Short problem: Print the lines starting at the one containing "You are a computer-use" and ending at the last line of the records, with the pictures omitted.

Data records:
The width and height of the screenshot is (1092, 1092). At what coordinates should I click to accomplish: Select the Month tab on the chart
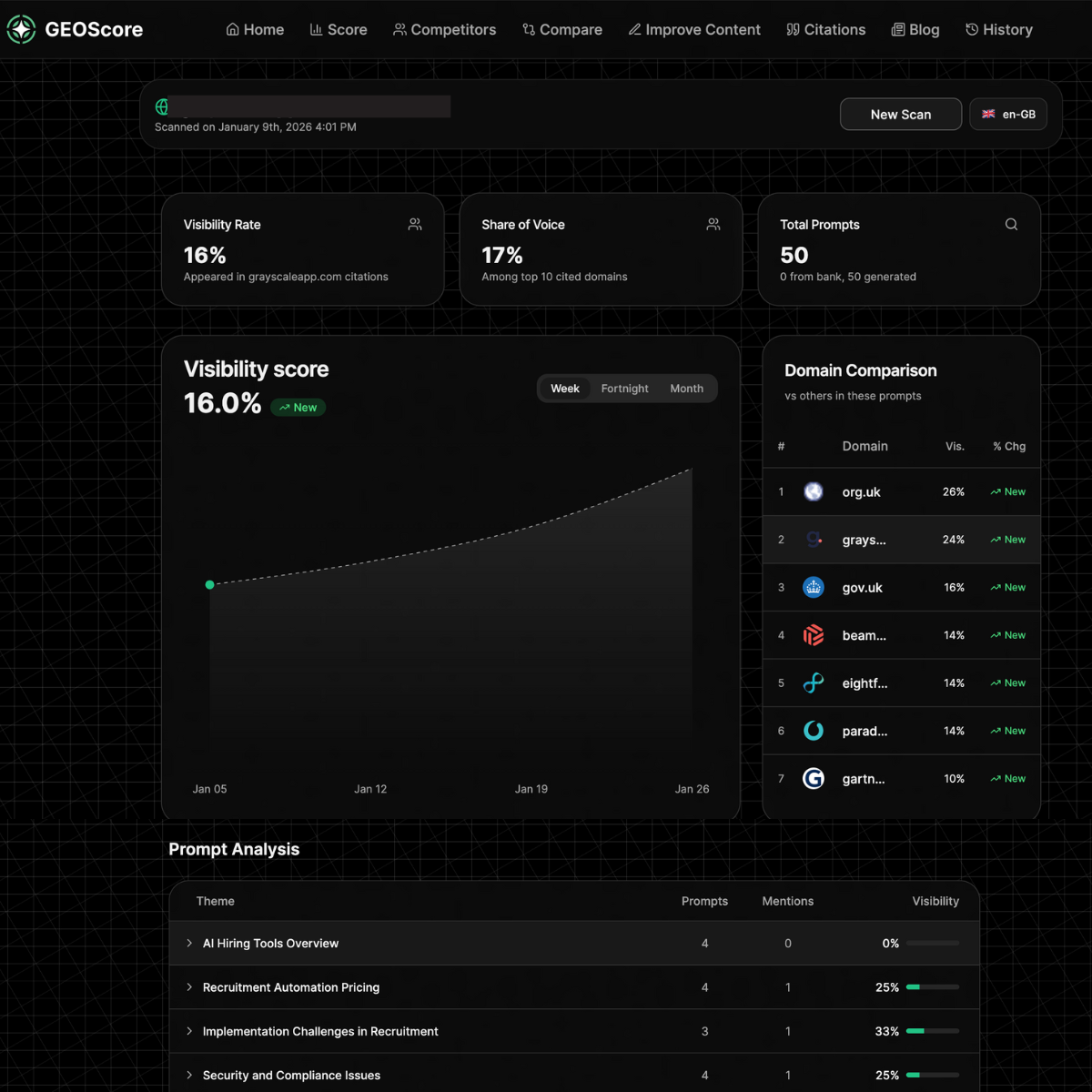click(x=686, y=388)
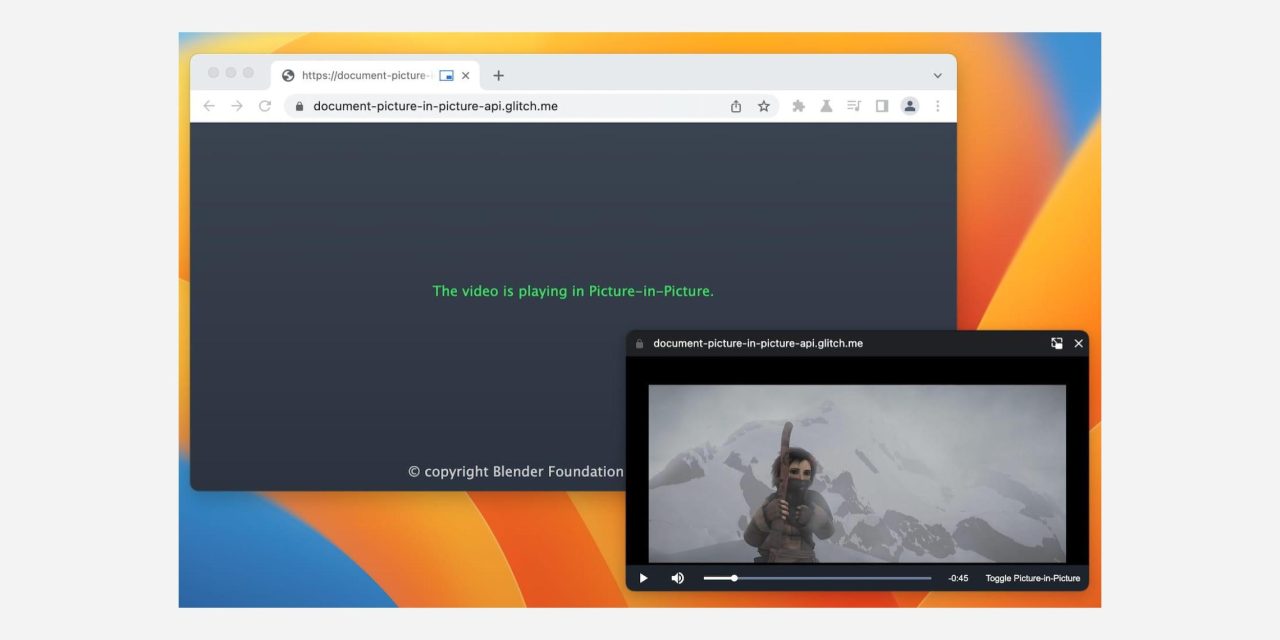This screenshot has height=640, width=1280.
Task: Click the address bar URL field
Action: [x=500, y=106]
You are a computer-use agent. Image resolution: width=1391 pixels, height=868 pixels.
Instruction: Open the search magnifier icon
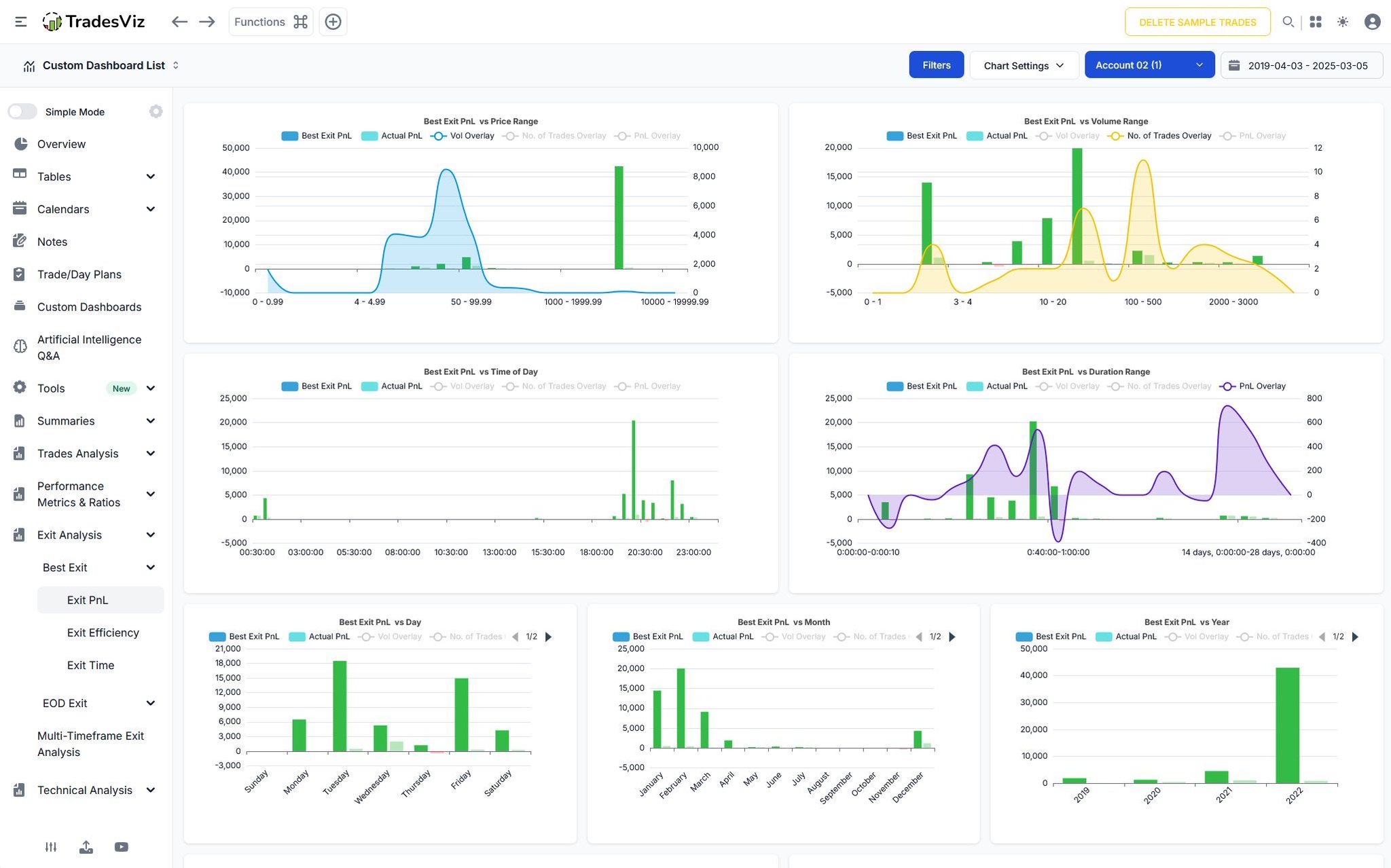pos(1288,22)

Correct response:
You are a computer-use agent. Image resolution: width=1391 pixels, height=868 pixels.
Instruction: Open the search magnifier icon
pos(1288,22)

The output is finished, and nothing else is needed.